[!CAUTION]
Software Under Development by a Crazy Man
Gave up on the multi-modal vectorization approach,
now using a unified text-based RAG architecture.

Ragdoll

🔄 NEW: Unified Text-Based RAG Architecture

Ragdoll has evolved to a unified text-based RAG (Retrieval-Augmented Generation) architecture that converts all media types—text, images, audio, and video—to comprehensive text representations before vectorization. This approach enables true cross-modal search where you can find images through their AI-generated descriptions, audio through transcripts, and all content through a single, powerful text-based search index.

Ragdoll

Unified Text-Based RAG (Retrieval-Augmented Generation) library built on ActiveRecord. Features PostgreSQL + pgvector for high-performance semantic search with a simplified architecture that converts all media types to searchable text.

RAG does not have to be hard. The new unified approach eliminates the complexity of multi-modal vectorization while enabling powerful cross-modal search capabilities. See: https://0x1eef.github.io/posts/an-introduction-to-rag-with-llm.rb/

🆕 What's New: Unified Text-Based Architecture

Ragdoll 2.0 introduces a revolutionary unified approach:

  • All Media → Text: Images become comprehensive descriptions, audio becomes transcripts
  • Single Embedding Model: One text embedding model for all content types
  • Cross-Modal Search: Find images through descriptions, audio through transcripts
  • Simplified Architecture: No more complex STI (Single Table Inheritance) models
  • Better Search: Unified text index enables more sophisticated queries
  • Migration Path: Smooth transition from the previous multi-modal system

Overview

Ragdoll is a database-first, unified text-based Retrieval-Augmented Generation (RAG) library for Ruby. It pairs PostgreSQL + pgvector with an ActiveRecord-driven schema to deliver fast, production-grade semantic search through a simplified unified architecture.

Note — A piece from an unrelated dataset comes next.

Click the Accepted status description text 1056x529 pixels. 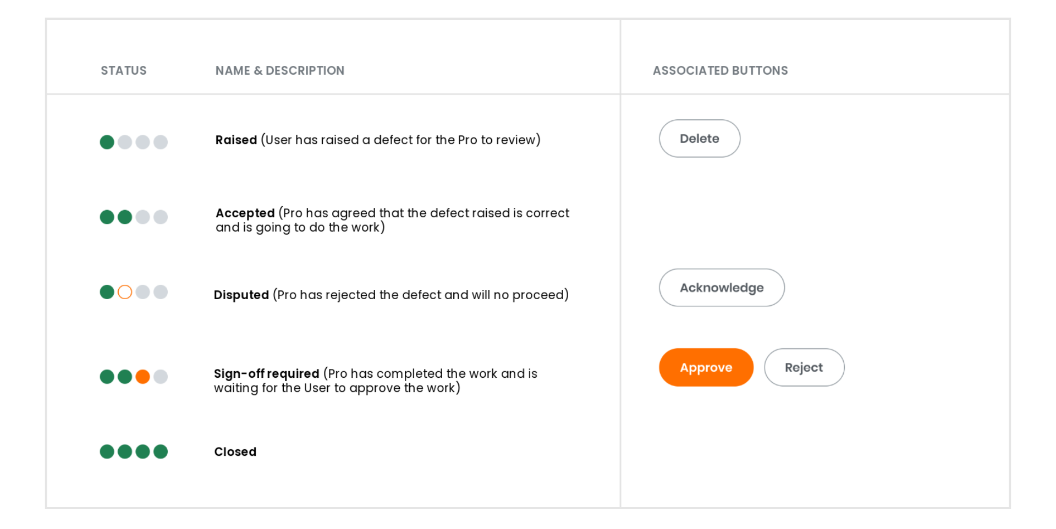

The library converts all document types to rich text representations: PDFs and documents are extracted as text, images are converted to comprehensive AI-generated descriptions, and audio files are transcribed. This unified approach enables powerful cross-modal search while maintaining simplicity.

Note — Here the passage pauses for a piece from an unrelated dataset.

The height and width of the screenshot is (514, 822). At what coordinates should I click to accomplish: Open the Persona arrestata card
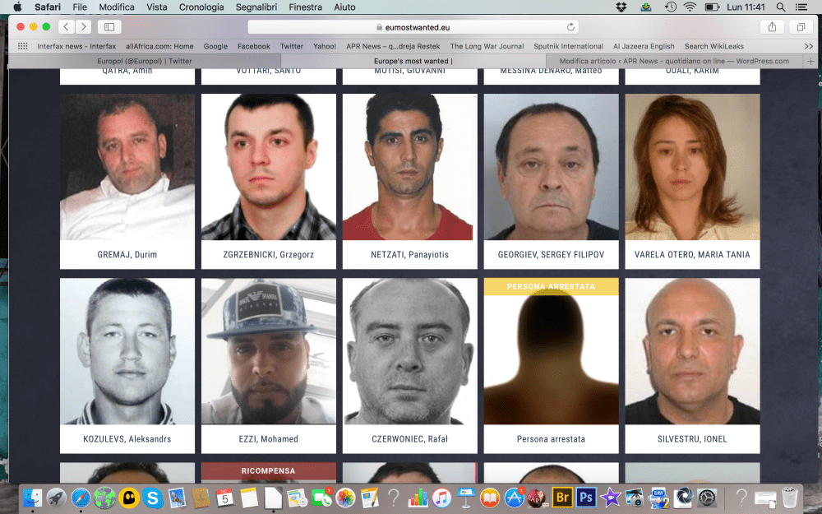[x=551, y=366]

Why the New Unified Architecture?

  • Simplified Complexity: Single content model instead of multiple polymorphic types
  • Cross-Modal Search: Find images by searching for objects or concepts in their descriptions
  • Unified Index: One text-based search index for all content types
  • Better Retrieval: Text descriptions often contain more searchable information than raw media
  • Cost Effective: Single embedding model instead of specialized models per media type
  • Easier Maintenance: One embedding pipeline to maintain and optimize

Key Capabilities

  • Universal Text Conversion: Converts any media type to searchable text
  • AI-Powered Descriptions: Comprehensive image descriptions using vision models
  • Audio Transcription: Speech-to-text conversion for audio content
  • Semantic Search: Vector similarity search across all converted content
  • Cross-Modal Retrieval: Search for images using text descriptions of their content
  • Content Quality Assessment: Automatic scoring of converted content quality
  • Migration Support: Tools to migrate from previous multi-modal architecture

Table of Contents

Quick Start

require 'ragdoll'

# Configure with unified text-based architecture
Ragdoll.configure do |config|
  # Database configuration (PostgreSQL only)
  config.database_config = {
    adapter: 'postgresql',
    database: 'ragdoll_production',
    username: 'ragdoll',
    password: ENV['DATABASE_PASSWORD'],
    host: 'localhost',
    port: 5432,
    auto_migrate: true
  }

  # Enable unified text-based models
  config.use_unified_models = true

  # Text conversion settings
  config.text_conversion = {
    image_detail_level: :comprehensive,  # :minimal, :standard, :comprehensive, :analytical
    audio_transcription_provider: :openai,  # :azure, :google, :whisper_local
    enable_fallback_descriptions: true
  }

  # Single embedding model for all content
  config.embedding_model = "text-embedding-3-large"
  config.embedding_provider = :openai

  # Ruby LLM configuration
  config.ruby_llm_config[:openai][:api_key] = ENV['OPENAI_API_KEY']
end

# Add documents - all types converted to text
result = Ragdoll.add_document(path: 'research_paper.pdf')
image_result = Ragdoll.add_document(path: 'diagram.png')  # Converted to description
audio_result = Ragdoll.add_document(path: 'lecture.mp3')  # Converted to transcript

# Cross-modal search - find images by describing their content
results = Ragdoll.search(query: 'neural network architecture diagram')
# This can return the image document if its AI description mentions neural networks

# Search for audio content by transcript content
results = Ragdoll.search(query: 'machine learning discussion')
# Returns audio documents whose transcripts mention machine learning

# Check content quality
document = Ragdoll.get_document(id: result[:document_id])
puts document[:content_quality_score]  # 0.0 to 1.0 rating

Unified Architecture Guide

Document Processing Pipeline

The new unified pipeline converts all media types to searchable text:

# Text files: Direct extraction
text_doc = Ragdoll.add_document(path: 'article.md')
# Content: Original markdown text

# PDF/DOCX: Text extraction
pdf_doc = Ragdoll.add_document(path: 'research.pdf')
# Content: Extracted text from all pages

# Images: AI-generated descriptions
image_doc = Ragdoll.add_document(path: 'chart.png')
# Content: "Bar chart showing quarterly sales data with increasing trend..."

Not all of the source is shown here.